Accused, he replied by a proclamation including the phrase "The liars say to you 'Félix Wimpffen marches against Paris'; don't believe it; I march towards Paris, for Paris, and for the safety of the one and indivisible Republic". Even so, the inhabitants of Calvados cooled little by little towards the Girondins out of fear of the royalists. Wimpffen had very few volunteers among his eight battalions and was forced to withdraw 500-600 men from Brittany, sending them under the royalist Joseph de Puisaye to meet the convention's troops. This advance guard scattered at Pacy-sur-Eure without even fighting at the Battle of Vernon on 13 July.

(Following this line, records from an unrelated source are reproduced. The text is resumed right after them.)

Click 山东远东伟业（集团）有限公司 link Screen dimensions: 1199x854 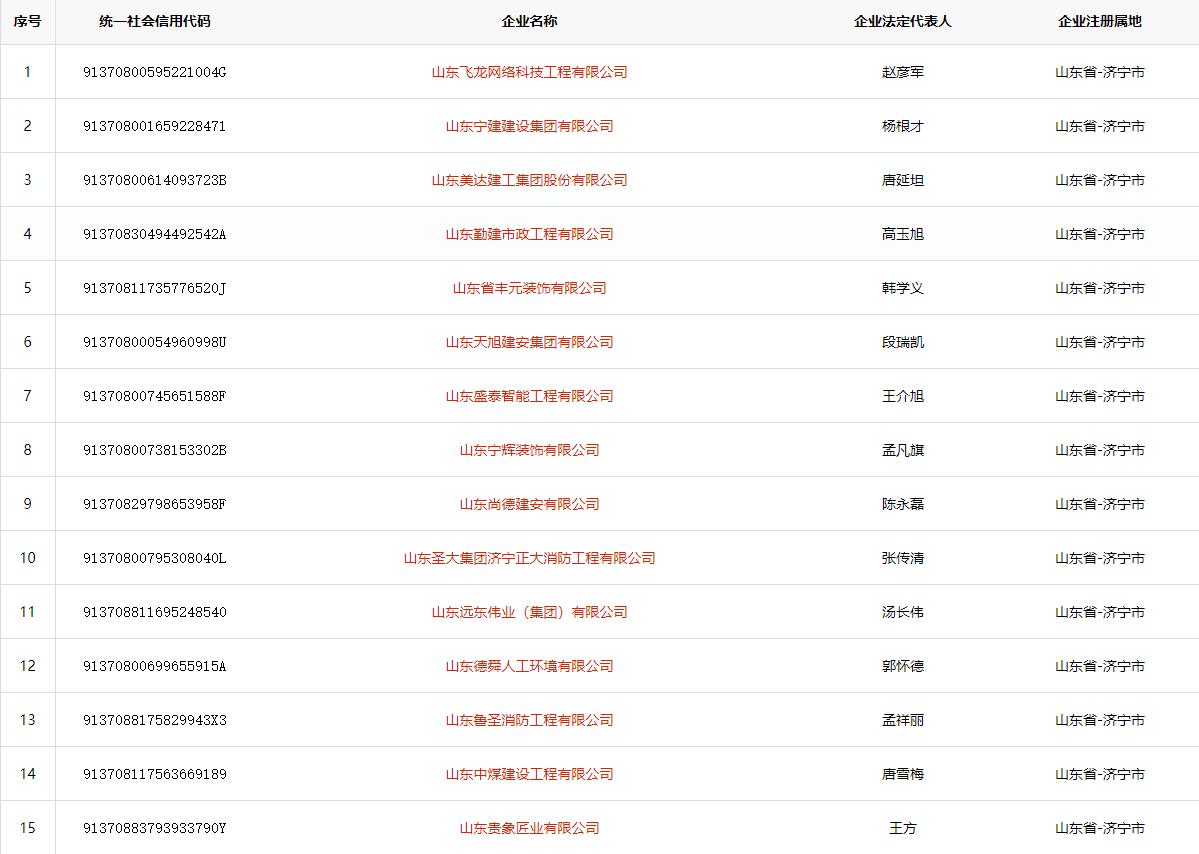(529, 612)
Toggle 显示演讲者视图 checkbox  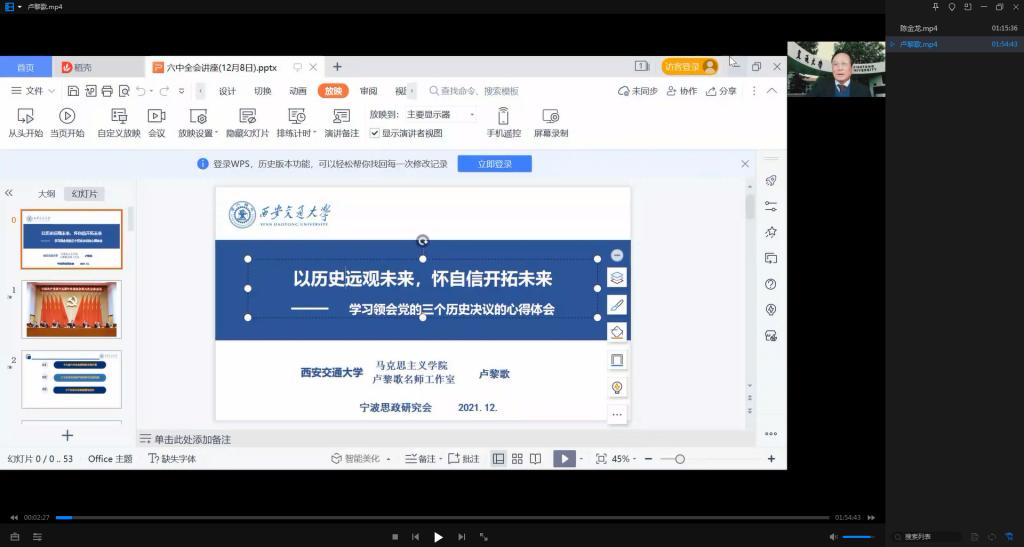pyautogui.click(x=375, y=133)
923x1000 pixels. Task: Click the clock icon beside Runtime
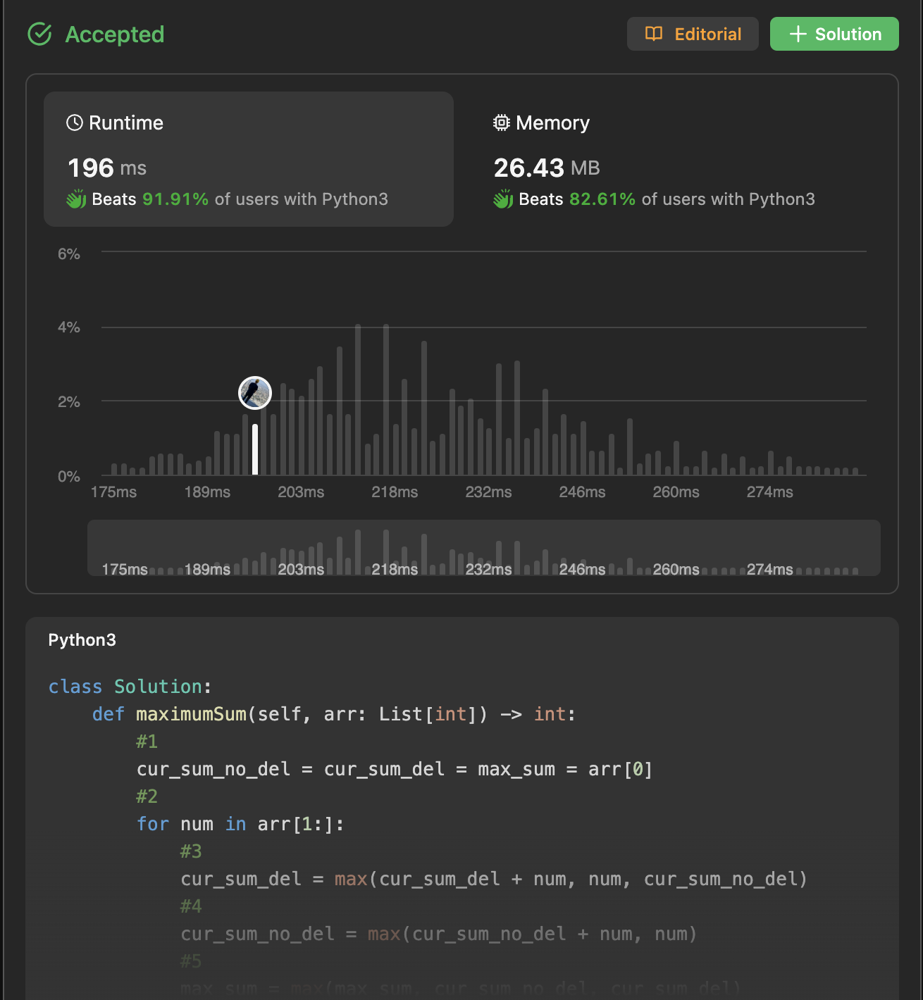[74, 123]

Wimpffen then tried to fortify Caen and to print bank notes there. During an interview there with the Girondins, according to Jean-Baptiste Louvet de Couvray he suggested negotiating with Great Britain so as to be sure of quickly getting men and weapons. The Girondins vehemently opposed such a suggestion and Wimpffen instead rallied at Lisieux what was left of the rebel bands. This failure was almost fatal - the Convention put a price on his head and he abandoned his troops, returning briefly to Caen, where he realised further fighting was impossibly. He then secretly went to Bayeux, where he managed to avoid those hunting for him. Almost forgotten until 18 Brumaire, he was reinstated in the army as a general of division. He served as Inspector-General of the Imperial Stables from 24 July 1806 onwards. He was made a Baron of the Empire in 1808 and died in retirement in Bayeux six years later.